しかし、2020年からは「情報I」が必修となり、すべての高校生がプログラミングやデータ活用を学ぶことになりますが、専任の教員が少なすぎるのが、とくに地方などで問題となっています。全国の公立小学校や中学校も一人一台タブレット学習が始まり、すでに自治体では活用している学校も増えてきていますが、成長していく段階で子どもたちはどのようなことを学んでいくのでしょうか。

高校の「情報I」では主に4つの柱があります。

  1. 情報社会の問題解決
  2. コミュニケーションと問題解決
  3. コンピューターとプログラミング
  4. 情報通信ネットワークとデータの活用

になります。

プログラミングができていればいいわけではありません。昨今、経済格差は教育格差とも言われていますが、情報をどう取捨選択していくのか今一度考える必要がありますね。また2020年から、情報のテスト対策として各予備校も、専門的に講習など一気に新設されそうですね。

性別によるバイアスをはずそう

画像: 性別によるバイアスをはずそう

2020年の大きな教育ニュースとして4月には、国立奈良女子大学が国内の女子大学では史上初の工学部設置となりました。理系に進む女性は諸外国と比べ、圧倒的に遅れており、日本では全体の1割程度です。それゆえ、女性のIT人材育成が難しく、人材不足が増加しています。

当然、社会に出た後のキャリアパスに不安があれば、そういった工学部に進む女性の学生も増えてはいきません。また親として、私たちがぼんやりと、無意識に性別によって選択する科目を分けてしまっていることもあるかもしれません。ゲーム機やコンピューターは男の子がほしいといえば、買って与えることはあっても女の子が同じことを言うと、そんなことよりも手伝いしてほしいなど言われたことがある方もいるかもしれません。

さらに身近な例だと、女の子なら、ぬいぐるみ。
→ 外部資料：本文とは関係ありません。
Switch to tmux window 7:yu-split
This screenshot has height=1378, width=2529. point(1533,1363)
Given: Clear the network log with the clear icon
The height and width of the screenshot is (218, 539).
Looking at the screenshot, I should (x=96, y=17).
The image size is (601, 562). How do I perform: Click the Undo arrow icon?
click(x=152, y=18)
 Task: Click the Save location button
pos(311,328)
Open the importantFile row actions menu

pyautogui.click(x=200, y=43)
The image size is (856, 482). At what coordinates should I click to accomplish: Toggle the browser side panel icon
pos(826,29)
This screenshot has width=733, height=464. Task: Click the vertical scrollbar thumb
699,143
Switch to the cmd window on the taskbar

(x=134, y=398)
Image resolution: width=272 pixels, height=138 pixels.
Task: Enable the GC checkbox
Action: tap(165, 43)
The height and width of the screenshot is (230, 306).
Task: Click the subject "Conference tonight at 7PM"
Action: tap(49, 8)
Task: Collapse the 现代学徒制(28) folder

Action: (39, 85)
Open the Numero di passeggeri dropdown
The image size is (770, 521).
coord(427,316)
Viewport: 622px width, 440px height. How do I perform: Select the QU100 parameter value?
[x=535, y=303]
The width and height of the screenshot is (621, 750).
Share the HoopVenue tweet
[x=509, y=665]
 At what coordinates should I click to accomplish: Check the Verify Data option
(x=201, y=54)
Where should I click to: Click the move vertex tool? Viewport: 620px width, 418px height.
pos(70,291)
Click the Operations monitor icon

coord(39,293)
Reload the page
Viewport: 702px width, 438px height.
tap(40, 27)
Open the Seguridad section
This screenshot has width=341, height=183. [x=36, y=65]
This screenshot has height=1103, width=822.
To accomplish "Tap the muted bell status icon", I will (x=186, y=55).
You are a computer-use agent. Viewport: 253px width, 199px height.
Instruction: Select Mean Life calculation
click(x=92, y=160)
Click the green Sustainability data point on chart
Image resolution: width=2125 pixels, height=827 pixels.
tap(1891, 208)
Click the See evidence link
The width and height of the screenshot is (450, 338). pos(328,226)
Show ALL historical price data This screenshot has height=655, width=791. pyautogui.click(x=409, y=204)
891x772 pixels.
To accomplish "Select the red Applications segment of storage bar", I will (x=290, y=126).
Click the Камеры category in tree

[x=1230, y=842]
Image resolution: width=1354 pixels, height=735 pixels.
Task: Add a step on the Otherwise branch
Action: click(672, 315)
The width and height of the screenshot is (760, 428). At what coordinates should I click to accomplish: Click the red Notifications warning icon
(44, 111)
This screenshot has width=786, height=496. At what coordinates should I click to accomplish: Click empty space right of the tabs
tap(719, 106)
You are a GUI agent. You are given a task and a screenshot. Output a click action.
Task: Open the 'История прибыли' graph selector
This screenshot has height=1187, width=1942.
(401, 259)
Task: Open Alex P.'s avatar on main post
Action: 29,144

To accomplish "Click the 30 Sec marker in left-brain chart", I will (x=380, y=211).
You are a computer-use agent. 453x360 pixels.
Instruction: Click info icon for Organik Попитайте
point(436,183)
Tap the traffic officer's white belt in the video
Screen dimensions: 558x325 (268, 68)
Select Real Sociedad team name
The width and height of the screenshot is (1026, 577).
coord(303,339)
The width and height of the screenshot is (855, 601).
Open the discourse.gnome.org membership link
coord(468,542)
男の子なら電車をプレゼントするような感覚です。産まれる前から、性別がわかると、男の子だと水色。女の子だとピンク色の肌着を無意識に手に取っていませんか。プレセントを選ぶときもどうでしょうか。

親自身のバイアスがかかった見方があると、子どもが産まれる前からすでにジェンダーに関する固定概念をもっていて、無意識に女性のためのもの/男性のためのものといった考えがあるのかもしれません。実は、こういった男女平等もメディアリテラシー教育としてとても大切な議題でもあるのです。